After recently being involved in providing advice to the Queensland Government roadmap for reducing obesity,  the advice was commissioned through a third party and did not involve any real-time discussion with named people in government, nor did they know my name, only my label as an expert academic in the field.  This raises the question of how academics can better communicate with policymakers during daily activities, particularly for recommendation 4, 5 and 6.
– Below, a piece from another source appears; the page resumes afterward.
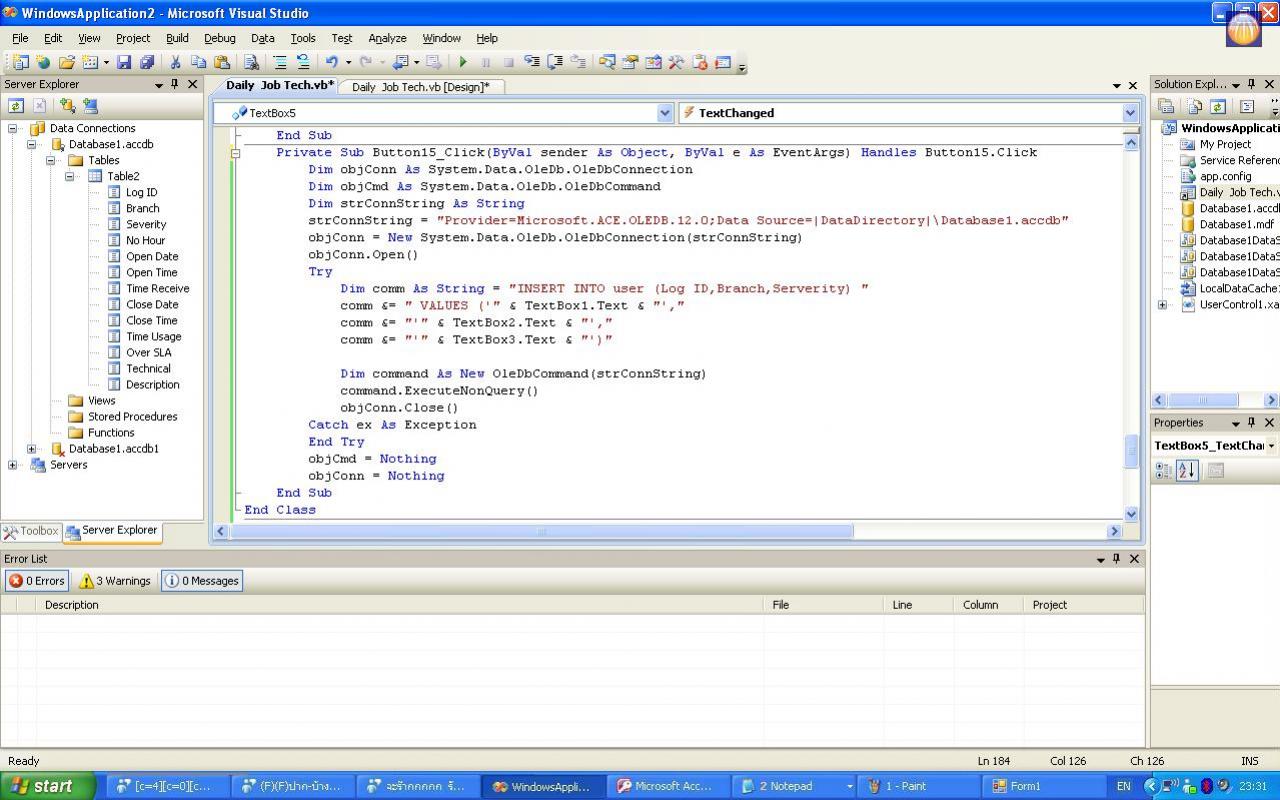Click the Save All icon
Viewport: 1280px width, 800px height.
tap(147, 62)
Many academics have strong incentives to influence policymaking, but may not know where to start. We searched systematically for, and synthesised, the ‘how to’ advice in the academic peer-reviewed and grey literatures. We condense this advice into eight main recommendations:

(1) Do high quality research;

(2) make your research relevant and readable;

(3) understand policy processes;

(4) be accessible to policymakers: engage routinely, flexible, and humbly;

(5) decide if you want to be an issue advocate or honest broker;

(6) build relationships (and ground rules) with policymakers;

(7) be ‘entrepreneurial’ or find someone who is; and

(8) reflect continuously: should you engage, do you want to, and is it working?

 

This advice seems like common sense. However, it masks major inconsistencies, regarding different beliefs about the nature of the problem to be solved when using this advice. Furthermore, if not accompanied by critical analysis and insights from the peer-reviewed literature, it could provide misleading guidance for people new to this field.